Conversely, trusts and interested clinicians have expressed concern that there are not enough levers to force suppliers who do not want to move in this direction to do so.

Paul Cooper is director of research at IMS MAXIMS where “interoperability is our primary focus”. He is also vice chair of techUK and is as keen as anyone to see action from the suppliers who signed up to the charter.

“I think people are doing what they said they would,” he says. “One of the challenges we have had from NHS England is how do you ensure that suppliers conform to what they have signed up to? To be honest, we are a trade body and we are not able to police it.”

Rather, he says, it should be up to trusts to hold their suppliers to account on this. “One of the concerns we have is whether trusts have enough information or enough knowledge to ask the right questions of the suppliers,” he adds.

“Trusts need to be informed buyers. We will be speaking to CCIOs and CIOs to get advice about the types of questions they need to ask.”

TechUK’s membership also includes the smaller suppliers and the organisation is now talking to HSCIC about how to lower the compliance barrier and make it easier for SMEs to share NHS data. “We need compliance to be free and fair for SMEs to play alongside the bigger boys,” says Cooper.

Following the map

There’s a long way to go, the roadmap is clearer than it ever been, but traversing it will be challenging.

Hancock, who worked in a variety of industries before healthcare, says: “Healthcare is the most vendor centric industry I have been in and there are lots of reasons for that. We are coming at this from a long way back. But that is not a reason we should not be putting energy into it.”

Code4Health Interoperability Community

Inderjit Singh, NHS England’s head of enterprise architecture, mounts a robust defence of the pace at which the Code4 Health Community is moving, and the way in which it is developing.

“The community is about changing the dynamics. It is about working with the service to understand the key needs and with vendors to understand what approaches need to be taken and the standards we need to adopt,” he says.

“It is a fundamental shift from top down dictat to consulting with a wide community – and that, of its nature, takes time.”

That said, in just a few short months he can point to some concrete achievements. January 2016 saw the first AGM and decisions taken on key priorities, including through wider discussions with the CCIO and CIO networks.

The priorities include the ability to share key patient safety data, managing long term conditions and creating timelines that track when people come into contact with different parts of the system along patient pathways.

“We are really starting to get a level of granularity and to develop a set of standards and specifications,” says Singh.

In February, NHS England held the first face-to-face workshops on interoperability for organisations; pioneering GP Access and Five Year Forward View vanguard sites.
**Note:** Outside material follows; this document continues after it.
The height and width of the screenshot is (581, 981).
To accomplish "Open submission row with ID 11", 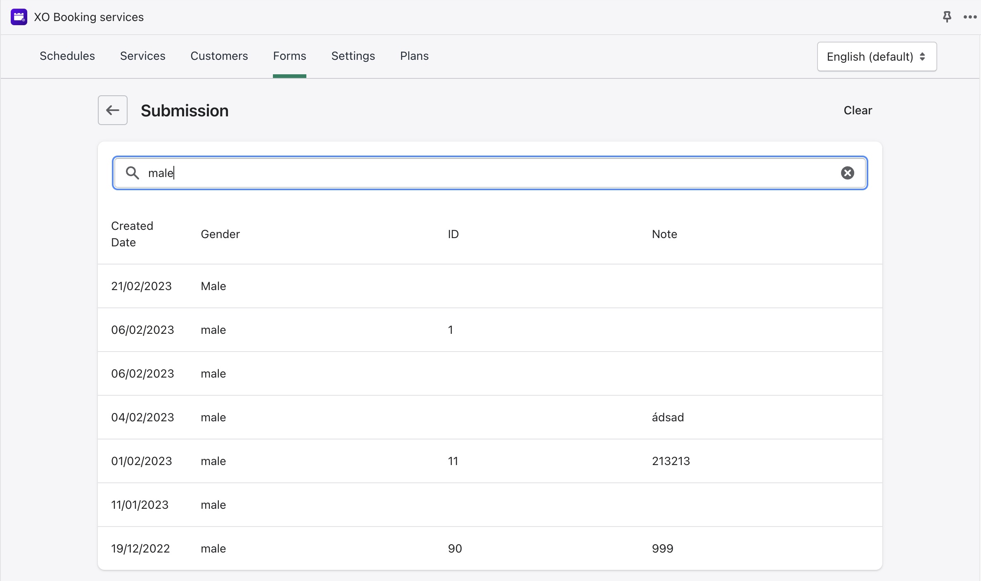I will [x=490, y=461].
Alongside this, the community board members were confirmed, bringing in representatives from techUK, CCIOs, CIOs, NHS England and HSCIC.
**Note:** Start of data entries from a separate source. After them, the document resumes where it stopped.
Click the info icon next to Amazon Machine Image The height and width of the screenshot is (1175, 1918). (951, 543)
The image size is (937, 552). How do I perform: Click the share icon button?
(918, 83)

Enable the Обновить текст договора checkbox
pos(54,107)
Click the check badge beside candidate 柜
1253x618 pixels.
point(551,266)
Singh adds: “We have already identified key priority APIs based on scenarios and draft information models and from March we will be releasing draft specifications on a two weekly basis.”

Indeed, Singh has a challenge of his own. “What would be welcome would be people being more proactive,” he says. “The whole point is to be a community. If vendors want to get together - or if geographies want to work together – that’s what we are encouraging. “

One way or another, he agrees that work has to progress quickly, and he is prepared to put some markers in the sand for where he hopes to be in a year’s time.

“I think we will have initial APIs out there,” he says. “I think vendors will have confirmed these and we will start to see the service really thinking about the clinical process change.”

It’s not enough to have the APIs and the ability to share information, says Singh. Clinicians are going to have to change the way they work. And that is a whole other challenge.